Organization: Internet-USENET Gateway at Stanford University
Date: Wed, 9 Sep 1992 01:40:05 GMT
Lines: 26
In article <9209082303.AA10434@ocfmail.ocf.llnl.gov>, nessett@ocfmail.ocf.llnl.gov (Danny Nessett) writes:
If an organization wants to keep its authentication data in exactly
one place, existing authentication mechanisms are insufficient. As
Chuck Athey has pointed out, you need at least an entry for root
in /etc/passwd for the system to be administered and integrated into a
Kerberos realm. This means two sources of authentication data must be
maintained, one in the system's /etc/passwd file (or some surrogate
such as a yp database) and one in the Kerberos database.
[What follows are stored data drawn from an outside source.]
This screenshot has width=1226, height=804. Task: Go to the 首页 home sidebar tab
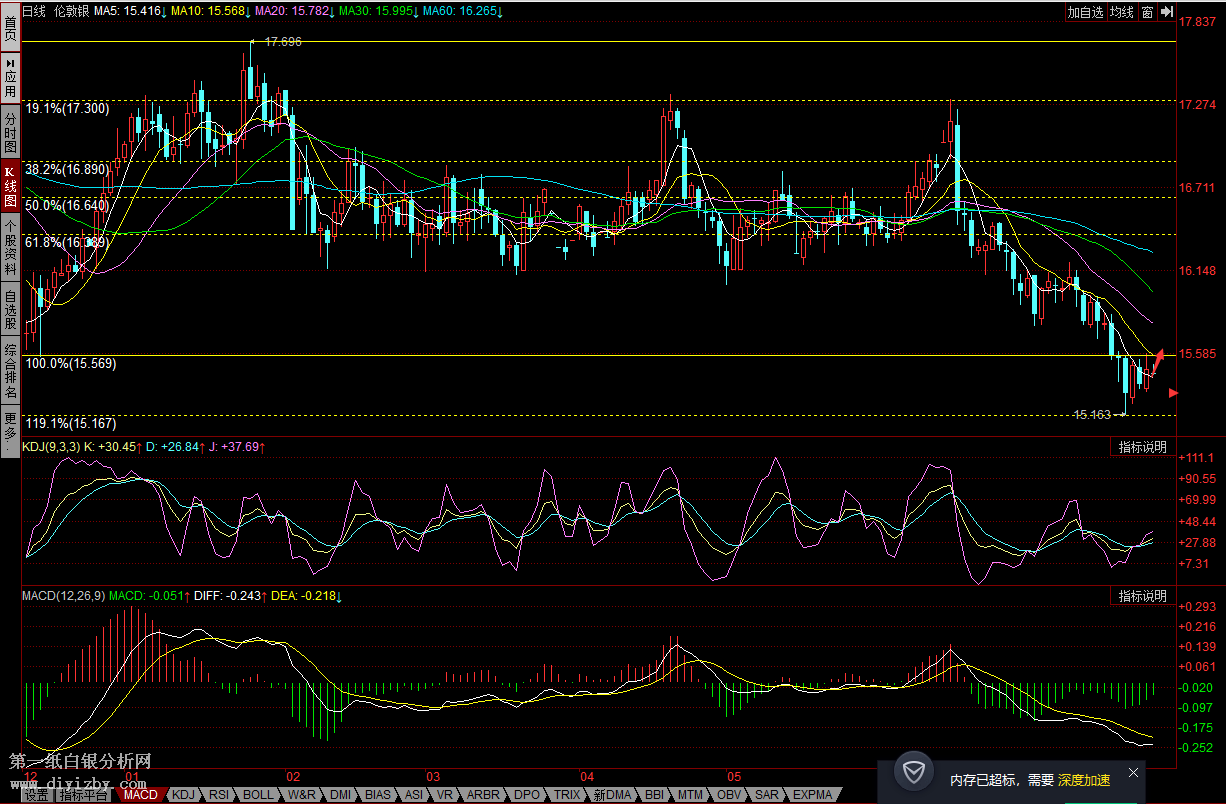[x=10, y=27]
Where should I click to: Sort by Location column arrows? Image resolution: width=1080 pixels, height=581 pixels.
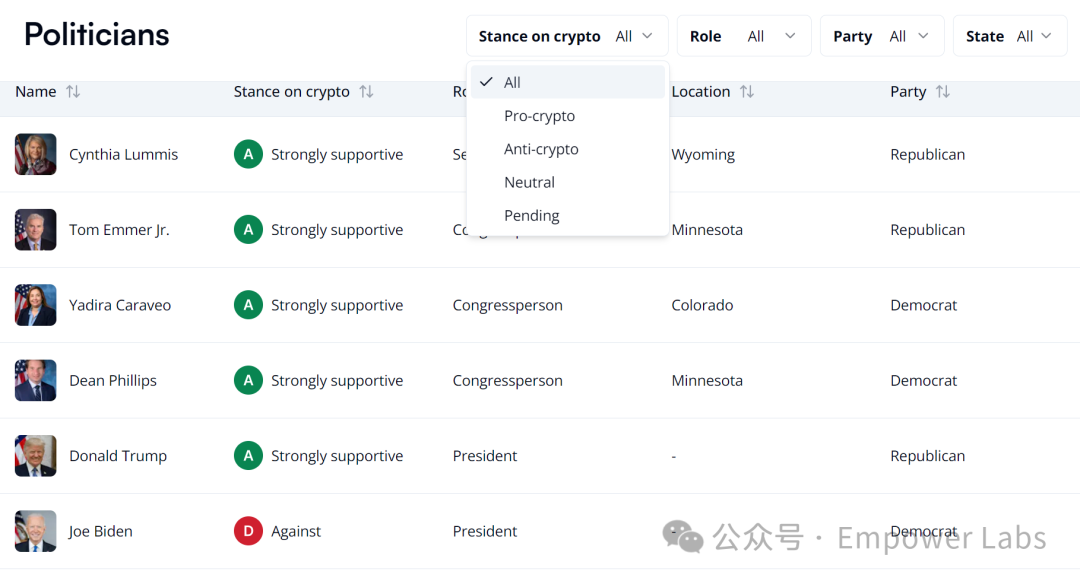(747, 92)
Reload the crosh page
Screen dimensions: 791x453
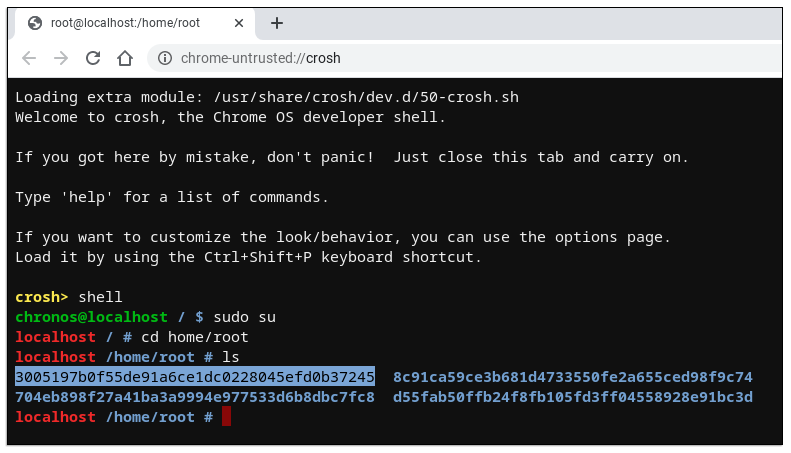(x=93, y=58)
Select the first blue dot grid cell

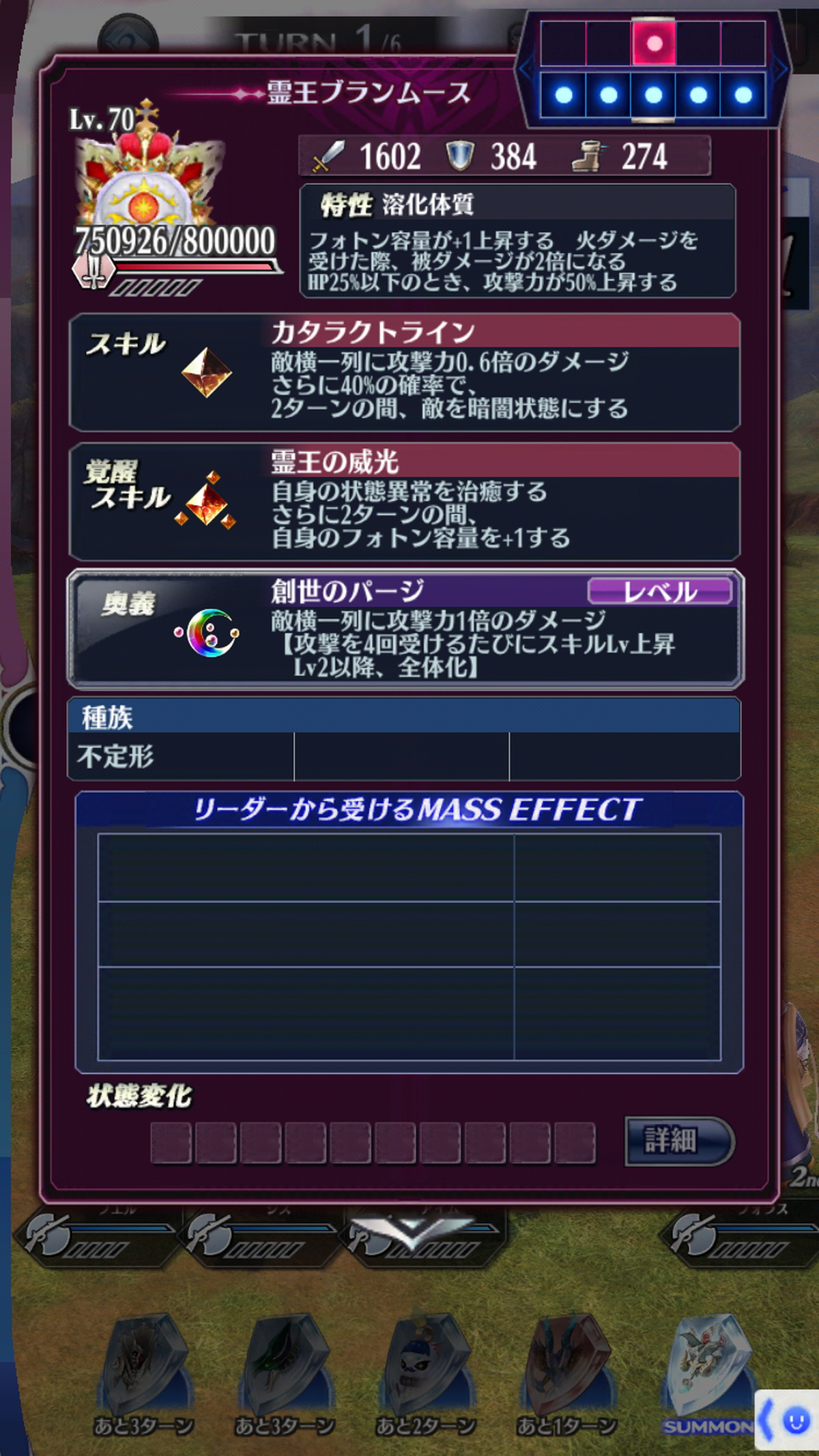563,96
I think you may be confusing authentication and authorization: even if a system
were completely Kerberized for authentication purposes, you would still need
some way to specify which principals were *authorized* to perform various
tasks, access local files, etc. Probably you would want this control to reside
locally, or at least be configurable on a machine-by-machine basis -- I might
be trusted to administer a software development system, but not to browse the company's payroll files. That's where the /etc/passwd file (or its surrogate)
comes in, in specifying which users (however they are authenticated) are
allowed what type of access (if any) to the local system.